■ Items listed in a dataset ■
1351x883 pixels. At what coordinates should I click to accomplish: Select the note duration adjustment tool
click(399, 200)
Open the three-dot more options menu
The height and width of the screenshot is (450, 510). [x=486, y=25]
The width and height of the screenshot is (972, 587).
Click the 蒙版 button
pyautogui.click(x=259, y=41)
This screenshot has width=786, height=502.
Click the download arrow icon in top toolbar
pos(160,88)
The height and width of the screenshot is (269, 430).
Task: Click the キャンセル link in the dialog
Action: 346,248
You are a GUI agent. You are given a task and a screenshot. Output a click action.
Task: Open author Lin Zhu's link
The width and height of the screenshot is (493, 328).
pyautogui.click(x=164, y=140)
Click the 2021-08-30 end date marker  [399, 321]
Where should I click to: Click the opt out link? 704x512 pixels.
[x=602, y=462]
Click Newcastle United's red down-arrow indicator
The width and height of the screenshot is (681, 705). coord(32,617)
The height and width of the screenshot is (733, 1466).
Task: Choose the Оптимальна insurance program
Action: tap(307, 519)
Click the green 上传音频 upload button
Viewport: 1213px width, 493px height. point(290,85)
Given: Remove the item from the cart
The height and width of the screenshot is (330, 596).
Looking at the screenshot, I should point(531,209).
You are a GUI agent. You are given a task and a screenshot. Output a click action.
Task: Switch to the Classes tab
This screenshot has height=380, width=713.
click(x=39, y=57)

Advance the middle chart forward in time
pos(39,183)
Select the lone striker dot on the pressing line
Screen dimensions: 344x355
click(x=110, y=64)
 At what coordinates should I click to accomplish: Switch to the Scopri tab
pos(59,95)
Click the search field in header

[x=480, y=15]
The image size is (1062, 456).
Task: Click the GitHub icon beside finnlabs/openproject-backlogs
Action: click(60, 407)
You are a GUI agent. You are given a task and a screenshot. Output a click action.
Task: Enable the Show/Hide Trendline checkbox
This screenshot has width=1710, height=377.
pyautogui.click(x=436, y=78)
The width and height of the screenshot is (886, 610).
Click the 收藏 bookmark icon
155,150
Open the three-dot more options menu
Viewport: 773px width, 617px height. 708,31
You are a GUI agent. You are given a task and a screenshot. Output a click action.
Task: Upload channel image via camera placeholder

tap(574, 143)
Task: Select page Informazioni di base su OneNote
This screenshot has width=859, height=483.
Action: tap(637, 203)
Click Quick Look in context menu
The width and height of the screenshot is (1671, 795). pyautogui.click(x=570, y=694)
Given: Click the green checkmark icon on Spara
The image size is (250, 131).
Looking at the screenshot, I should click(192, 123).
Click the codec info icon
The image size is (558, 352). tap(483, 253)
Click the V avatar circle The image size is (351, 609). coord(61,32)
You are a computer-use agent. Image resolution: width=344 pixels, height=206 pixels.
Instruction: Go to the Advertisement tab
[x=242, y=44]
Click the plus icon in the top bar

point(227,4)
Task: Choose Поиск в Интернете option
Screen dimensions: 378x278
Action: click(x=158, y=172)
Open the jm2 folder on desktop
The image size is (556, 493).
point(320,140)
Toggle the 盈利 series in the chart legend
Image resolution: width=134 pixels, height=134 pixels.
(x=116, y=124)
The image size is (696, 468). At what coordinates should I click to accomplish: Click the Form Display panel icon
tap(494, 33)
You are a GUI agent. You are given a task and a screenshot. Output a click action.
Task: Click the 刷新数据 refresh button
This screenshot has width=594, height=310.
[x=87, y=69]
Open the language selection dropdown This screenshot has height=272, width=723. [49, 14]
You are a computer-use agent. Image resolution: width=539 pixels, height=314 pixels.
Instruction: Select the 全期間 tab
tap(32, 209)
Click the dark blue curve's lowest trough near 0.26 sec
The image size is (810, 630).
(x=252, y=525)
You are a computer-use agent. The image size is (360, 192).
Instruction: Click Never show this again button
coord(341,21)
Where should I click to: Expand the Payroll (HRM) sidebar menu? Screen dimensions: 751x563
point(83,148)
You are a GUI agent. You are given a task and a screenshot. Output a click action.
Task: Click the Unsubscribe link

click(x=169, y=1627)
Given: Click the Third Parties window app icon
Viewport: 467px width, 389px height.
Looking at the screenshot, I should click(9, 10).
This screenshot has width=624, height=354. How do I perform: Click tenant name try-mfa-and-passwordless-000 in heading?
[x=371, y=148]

■ WHAT YOU SHOULD DO ■
The required output is every line above from the one with "Click Quick Look in context menu" down to the one with "Task: Choose Поиск в Интернете option", restated word for word, ends included.

■ SOLVED EXERCISE ■
Click Quick Look in context menu
The width and height of the screenshot is (1671, 795). pyautogui.click(x=570, y=694)
Given: Click the green checkmark icon on Spara
The image size is (250, 131).
Looking at the screenshot, I should click(192, 123).
Click the codec info icon
The image size is (558, 352). tap(483, 253)
Click the V avatar circle The image size is (351, 609). coord(61,32)
You are a computer-use agent. Image resolution: width=344 pixels, height=206 pixels.
Instruction: Go to the Advertisement tab
[x=242, y=44]
Click the plus icon in the top bar

point(227,4)
Task: Choose Поиск в Интернете option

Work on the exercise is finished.